The Burgeoning Kubernetes Scheduling System – Part 1: Scheduling Framework

By Wang Qingcan (Li Fan) and Zhang Kai

Preface

With years of experience in supporting Kubernetes products and customers, the Alibaba Cloud Container Service for Kubernetes Team has significantly optimized and extended Kube-scheduler to stably and efficiently schedule various complex workloads in different scenarios. This series of articles entitled, “The Burgeoning Kubernetes Scheduling System” provides a comprehensive summary of our experiences, technical thinking, and specific implementation methods to Kubernetes users and developers. We hope that articles can help you better understand the powerful capabilities and future trends of the Kubernetes scheduling system.
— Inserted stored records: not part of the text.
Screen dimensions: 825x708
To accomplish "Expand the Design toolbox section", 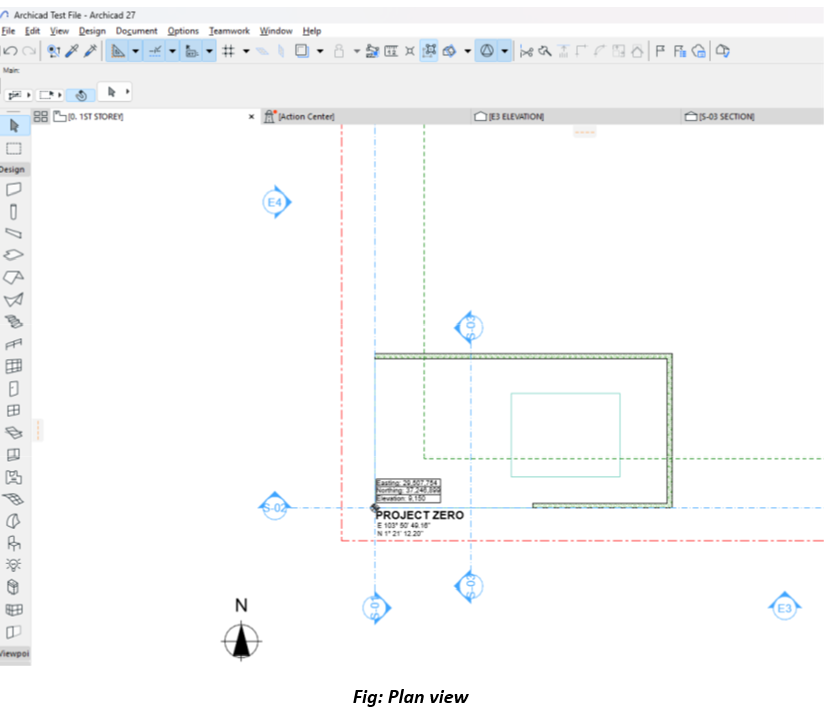I will point(14,169).
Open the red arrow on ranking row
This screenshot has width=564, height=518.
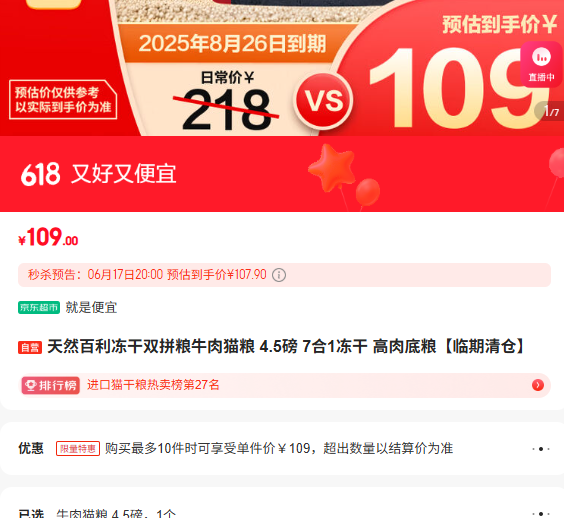pos(537,385)
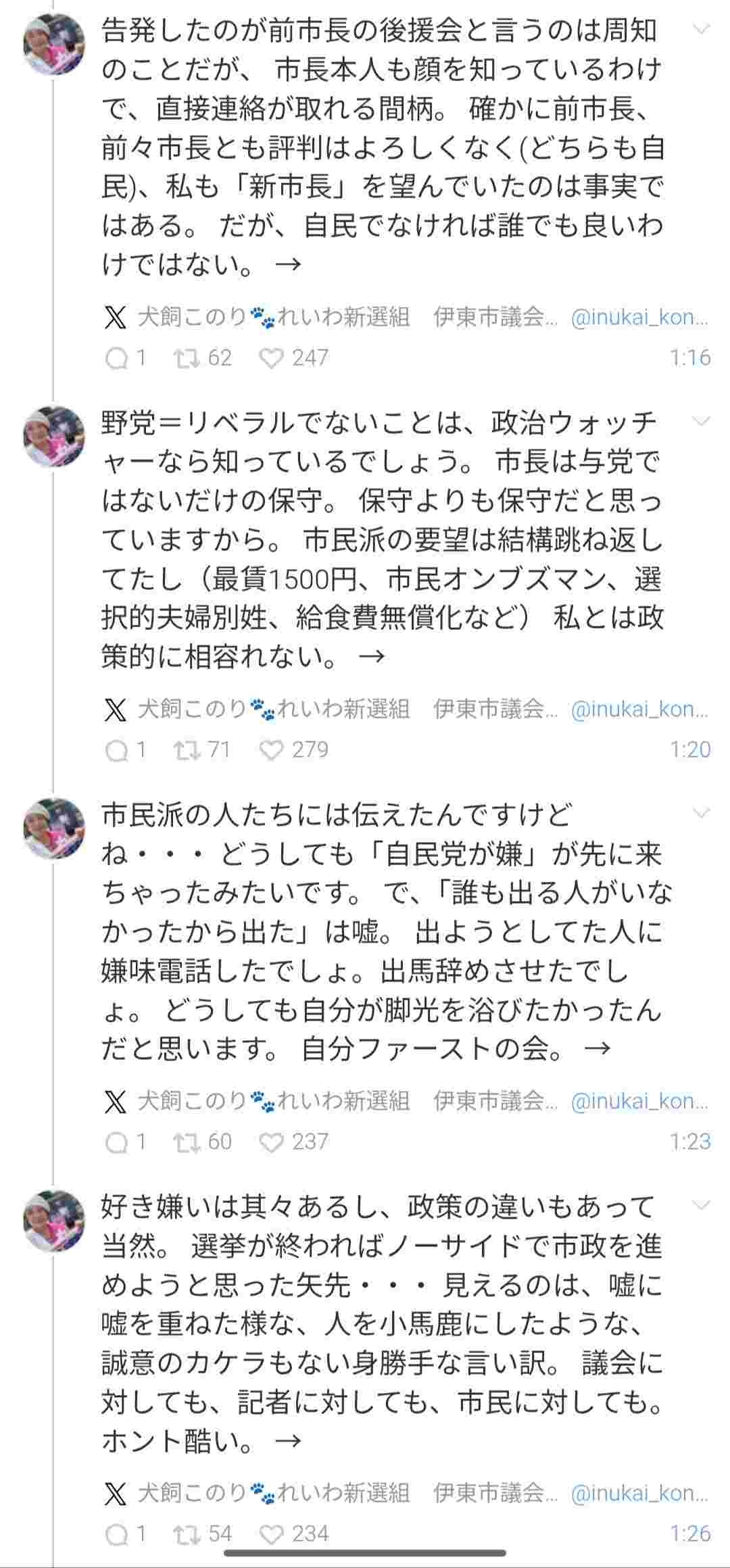Expand options chevron on first tweet
Screen dimensions: 730x1568
702,30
Container Management with Kube-scheduler

Kubernetes has now become the de facto standard platform for managing container clusters. It automates deployment, O&M, and resource scheduling throughout the lifecycle of containerized applications. After more than three years of rapid development, Kubernetes has made great progress in stability, scalability, and scale. In particular, the core components of the Kubernetes control plane are maturing. As a scheduler that determines whether a container can run in a cluster. Kube-scheduler has been providing stable performance for a long time and can meet the requirements of most pod scheduling scenarios. As a result, developers barely think about Kube-scheduler any more.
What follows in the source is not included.